Brian Retterer

Personal information
- Born: 1972 (age 53–54)
- Occupation: Swim Coach

Sport
- Sport: Swimming Backstroke
- Event: 100-meter backstroke
- College team: Stanford University
- Club: Reno Aquatic Club
- Coached by: Cindy Williams (Reno Aquatic Club) Skip Kenney (Stanford)

Medal record
Men's swimming
Representing the United States
World Championships (SC)
| Silver medal – second place | 1997 Gothenburg | 100 m backstroke |
Pan Pacific Championships
| Silver medal – second place | 1993 Kobe | 100m backstroke |

= Brian Retterer =

American swimmer (born 1972)

Brian Retterer (born 1972) is a retired American swimmer who competed for Stanford University and specialized in freestyle and backstroke events. He won silver medals in the 100-meter backstroke at the 1993 Pan Pacific Championships in Kobe, Japan, and at the 1997 FINA Short Course World Championships in Gothenberg.

Retterer was born in 1972, to mother Cathy Retterer, as one of two siblings. He attended Sparks High School, in Sparks, Nevada, where he was a strong student, and was recognized as one of the most outstanding High School swimmers in the nation who would win both state and national titles. From an athletic family, his older brother Aaron was a nationally ranked high school track athlete, and also competed in swimming, baseball and basketball. As a Junior at the National Junior Olympic swim championships, Brian finished fourth in the 200-backstroke, and third in the 100-yard backstroke, and had three place-winning relays for the Reno Aquatic Club. Brian qualified for Senior nationals in the 100-backstroke. Brian joined the Reno Aquatic Club by the age of 12 around 1985 where he was at least initially coached by Cindy Williams. Retterer was a High School All American in the 100-yard backstroke and 50-freestyle. His top 100-yard breaststroke time was 49.9 seconds, just off 49.5, the American age group record. His top 200 freestyle time was 1:37.7, just off the top national time of 1:36. Graduating Sparks High School in June of 1990, Retterer maintained a 3.9 grade point average and was his schools' salutatorian.

== Stanford University ==
Retterer swam for Stanford University from around 1990-1994 under Head Coach Skip Kenney. At Stanford, he was best known for winning 15 NCAA titles while swimming at Stanford University, most all time for swimming. He is 1 of 2 swimmers in NCAA history that have won a national title in all 5 relays (Shawn Jordan is the other). He was the high point scorer at the NCAA Championships his Junior and Senior year, and was 2nd his sophomore year. He was part of Stanford's recruiting class which was the greatest in swimming history, with Derek Weatherford, Tyler Mayfield, Eddie Parenti, Trip Zedlitz, Bill Schell, & Bob Eastlack. At Stanford, he was an NCAA All-American twenty-five times, and set American records twelve times.

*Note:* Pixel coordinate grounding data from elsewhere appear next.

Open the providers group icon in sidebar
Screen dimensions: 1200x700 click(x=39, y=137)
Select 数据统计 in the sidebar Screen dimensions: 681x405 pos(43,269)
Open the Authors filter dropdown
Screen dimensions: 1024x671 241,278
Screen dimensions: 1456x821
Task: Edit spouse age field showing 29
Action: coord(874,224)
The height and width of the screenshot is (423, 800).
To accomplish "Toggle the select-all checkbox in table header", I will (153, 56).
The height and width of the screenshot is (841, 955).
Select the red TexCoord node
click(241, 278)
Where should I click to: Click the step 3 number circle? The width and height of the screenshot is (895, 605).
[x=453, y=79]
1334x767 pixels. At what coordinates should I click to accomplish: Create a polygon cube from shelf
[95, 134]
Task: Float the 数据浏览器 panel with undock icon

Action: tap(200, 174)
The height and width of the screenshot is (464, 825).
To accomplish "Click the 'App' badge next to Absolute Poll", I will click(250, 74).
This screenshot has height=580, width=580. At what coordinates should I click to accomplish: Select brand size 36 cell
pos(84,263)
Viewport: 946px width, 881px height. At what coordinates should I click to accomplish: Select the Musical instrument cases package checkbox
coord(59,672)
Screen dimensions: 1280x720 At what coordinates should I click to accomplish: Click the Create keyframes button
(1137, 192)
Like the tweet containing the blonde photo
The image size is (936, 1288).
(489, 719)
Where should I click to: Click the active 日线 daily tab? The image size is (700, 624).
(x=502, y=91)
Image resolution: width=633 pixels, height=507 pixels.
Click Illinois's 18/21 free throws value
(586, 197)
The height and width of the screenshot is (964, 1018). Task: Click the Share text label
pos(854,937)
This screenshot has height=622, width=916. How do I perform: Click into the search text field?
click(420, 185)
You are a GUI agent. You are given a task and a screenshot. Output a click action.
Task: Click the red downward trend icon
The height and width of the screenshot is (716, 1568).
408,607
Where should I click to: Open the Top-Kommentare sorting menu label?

He was the first person to break 46 seconds in the 100yd backstroke and at one time held 7 of the 10 fastest times ever in that event. The 200 Back record stood for 8 years until broken by Aaron Peirsol in 2003. He set the National Age Group record for 17–18 years olds in the 100 & 200 yard backstroke (when swimmers were required to touch the wall with their hands prior to a turn). He was part of Stanford 1992, 93, 94 NCAA championships teams. He set the American Record & US Open record in the 100yd & 200yd backstroke numerous times from 1992 to 1995. He also had the fastest 50yd free split ever (18.56) which stood for nearly 14 years.

In international competition he also performed well. He won a silver medal at the 1993 Pan Pacific Swimming Championships in Kobe, Japan, in 1994 he won a gold medal in the 400 Medley relay at the World Championships in Rome, Italy, and in 1995 he finished in 9th place at the 1995 Pan Pacific Swimming Championships in Atlanta, GA. In 1996, he finished 3rd at the US Olympic Trials, and in 1997 won a silver medal in the men's 100m backstroke event at the Short Course World Championships in Gothenburg, Sweden.

His career was mostly likely cut short due to nagging shoulder problems which forced him to red-shirt during college and have major surgery just before the Olympic Trials in 1996.

== Coaching ==
Retterer served as a swim coach at Middleton Swim Club, Red Bank YMCA, Washington D.C.'s Curl-Burke Swim Club, and at Stanford University where he had also competed. After these coaching assignments, he served as Head swim coach at Trinity Hall School.

== Honors ==
Brian was inducted into Stanford University Hall of Fame. He is also a member of the City of Sparks, Nevada Hall of Fame and the Reno Aquatic Club Hall of Fame.